(Stored data entries)
▬▬▬

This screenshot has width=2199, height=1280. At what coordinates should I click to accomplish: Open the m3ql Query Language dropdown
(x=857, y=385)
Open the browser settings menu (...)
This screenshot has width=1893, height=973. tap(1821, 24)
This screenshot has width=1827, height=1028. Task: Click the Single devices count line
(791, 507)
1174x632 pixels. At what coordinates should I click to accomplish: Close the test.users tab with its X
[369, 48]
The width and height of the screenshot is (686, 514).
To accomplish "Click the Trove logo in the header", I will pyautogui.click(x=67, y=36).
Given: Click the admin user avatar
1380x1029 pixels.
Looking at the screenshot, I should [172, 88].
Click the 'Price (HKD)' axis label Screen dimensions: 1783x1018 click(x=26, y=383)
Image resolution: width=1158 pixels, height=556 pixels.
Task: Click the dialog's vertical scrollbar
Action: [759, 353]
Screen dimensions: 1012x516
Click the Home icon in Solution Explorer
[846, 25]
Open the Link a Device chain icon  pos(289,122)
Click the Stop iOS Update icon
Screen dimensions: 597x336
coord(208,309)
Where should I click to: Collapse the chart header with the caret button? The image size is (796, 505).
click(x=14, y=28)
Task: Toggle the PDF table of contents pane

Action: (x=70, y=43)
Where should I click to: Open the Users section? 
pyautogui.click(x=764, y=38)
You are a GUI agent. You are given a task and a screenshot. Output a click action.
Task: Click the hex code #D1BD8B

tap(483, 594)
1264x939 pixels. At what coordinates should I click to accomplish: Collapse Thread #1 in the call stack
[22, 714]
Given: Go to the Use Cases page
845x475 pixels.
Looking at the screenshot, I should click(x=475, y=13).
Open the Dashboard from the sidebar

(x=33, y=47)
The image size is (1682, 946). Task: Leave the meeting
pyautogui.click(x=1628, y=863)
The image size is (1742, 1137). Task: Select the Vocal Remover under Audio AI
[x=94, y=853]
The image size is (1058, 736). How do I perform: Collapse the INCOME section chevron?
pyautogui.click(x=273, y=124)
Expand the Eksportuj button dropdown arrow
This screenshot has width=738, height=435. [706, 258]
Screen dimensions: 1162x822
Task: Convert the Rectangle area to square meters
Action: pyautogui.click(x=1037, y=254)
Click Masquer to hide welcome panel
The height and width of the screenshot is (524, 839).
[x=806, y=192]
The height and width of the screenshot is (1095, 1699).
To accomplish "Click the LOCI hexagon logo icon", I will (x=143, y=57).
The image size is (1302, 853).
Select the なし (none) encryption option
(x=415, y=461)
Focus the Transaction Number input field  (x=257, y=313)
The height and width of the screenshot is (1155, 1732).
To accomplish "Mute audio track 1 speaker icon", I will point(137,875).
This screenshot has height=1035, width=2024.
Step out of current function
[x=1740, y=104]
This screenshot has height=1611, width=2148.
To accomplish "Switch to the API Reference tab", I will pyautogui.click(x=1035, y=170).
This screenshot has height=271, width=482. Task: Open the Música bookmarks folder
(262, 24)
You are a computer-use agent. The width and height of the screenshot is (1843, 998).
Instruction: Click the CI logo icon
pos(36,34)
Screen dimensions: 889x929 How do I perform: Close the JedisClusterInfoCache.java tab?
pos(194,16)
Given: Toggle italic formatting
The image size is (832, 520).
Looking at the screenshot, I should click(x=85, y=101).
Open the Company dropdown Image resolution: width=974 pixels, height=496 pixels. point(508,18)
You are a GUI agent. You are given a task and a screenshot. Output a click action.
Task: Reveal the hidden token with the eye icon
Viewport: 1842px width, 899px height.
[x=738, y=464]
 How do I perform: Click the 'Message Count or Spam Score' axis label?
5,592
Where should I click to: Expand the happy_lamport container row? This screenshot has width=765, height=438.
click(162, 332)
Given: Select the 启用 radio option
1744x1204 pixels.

▬▬▬

* _EXERCISE_
Give the data again in full, keeping every line as it was.

* _ANSWER TO THIS TASK_
This screenshot has width=2199, height=1280. At what coordinates should I click to accomplish: Open the m3ql Query Language dropdown
(x=857, y=385)
Open the browser settings menu (...)
This screenshot has width=1893, height=973. tap(1821, 24)
This screenshot has width=1827, height=1028. Task: Click the Single devices count line
(791, 507)
1174x632 pixels. At what coordinates should I click to accomplish: Close the test.users tab with its X
[369, 48]
The width and height of the screenshot is (686, 514).
To accomplish "Click the Trove logo in the header", I will pyautogui.click(x=67, y=36).
Given: Click the admin user avatar
1380x1029 pixels.
Looking at the screenshot, I should [172, 88].
Click the 'Price (HKD)' axis label Screen dimensions: 1783x1018 click(x=26, y=383)
Image resolution: width=1158 pixels, height=556 pixels.
Task: Click the dialog's vertical scrollbar
Action: [759, 353]
Screen dimensions: 1012x516
Click the Home icon in Solution Explorer
[846, 25]
Open the Link a Device chain icon  pos(289,122)
Click the Stop iOS Update icon
Screen dimensions: 597x336
coord(208,309)
Where should I click to: Collapse the chart header with the caret button? The image size is (796, 505).
click(x=14, y=28)
Task: Toggle the PDF table of contents pane

Action: (x=70, y=43)
Where should I click to: Open the Users section? 
pyautogui.click(x=764, y=38)
You are a GUI agent. You are given a task and a screenshot. Output a click action.
Task: Click the hex code #D1BD8B

tap(483, 594)
1264x939 pixels. At what coordinates should I click to accomplish: Collapse Thread #1 in the call stack
[22, 714]
Given: Go to the Use Cases page
845x475 pixels.
Looking at the screenshot, I should click(x=475, y=13).
Open the Dashboard from the sidebar

(x=33, y=47)
The image size is (1682, 946). Task: Leave the meeting
pyautogui.click(x=1628, y=863)
The image size is (1742, 1137). Task: Select the Vocal Remover under Audio AI
[x=94, y=853]
The image size is (1058, 736). How do I perform: Collapse the INCOME section chevron?
pyautogui.click(x=273, y=124)
Expand the Eksportuj button dropdown arrow
This screenshot has width=738, height=435. [706, 258]
Screen dimensions: 1162x822
Task: Convert the Rectangle area to square meters
Action: pyautogui.click(x=1037, y=254)
Click Masquer to hide welcome panel
The height and width of the screenshot is (524, 839).
[x=806, y=192]
The height and width of the screenshot is (1095, 1699).
To accomplish "Click the LOCI hexagon logo icon", I will (x=143, y=57).
The image size is (1302, 853).
Select the なし (none) encryption option
(x=415, y=461)
Focus the Transaction Number input field  (x=257, y=313)
The height and width of the screenshot is (1155, 1732).
To accomplish "Mute audio track 1 speaker icon", I will point(137,875).
This screenshot has height=1035, width=2024.
Step out of current function
[x=1740, y=104]
This screenshot has height=1611, width=2148.
To accomplish "Switch to the API Reference tab", I will pyautogui.click(x=1035, y=170).
This screenshot has height=271, width=482. Task: Open the Música bookmarks folder
(262, 24)
You are a computer-use agent. The width and height of the screenshot is (1843, 998).
Instruction: Click the CI logo icon
pos(36,34)
Screen dimensions: 889x929 How do I perform: Close the JedisClusterInfoCache.java tab?
pos(194,16)
Given: Toggle italic formatting
The image size is (832, 520).
Looking at the screenshot, I should click(x=85, y=101).
Open the Company dropdown Image resolution: width=974 pixels, height=496 pixels. point(508,18)
You are a GUI agent. You are given a task and a screenshot. Output a click action.
Task: Reveal the hidden token with the eye icon
Viewport: 1842px width, 899px height.
[x=738, y=464]
 How do I perform: Click the 'Message Count or Spam Score' axis label?
5,592
Where should I click to: Expand the happy_lamport container row? This screenshot has width=765, height=438.
click(162, 332)
Given: Select the 启用 radio option
1744x1204 pixels.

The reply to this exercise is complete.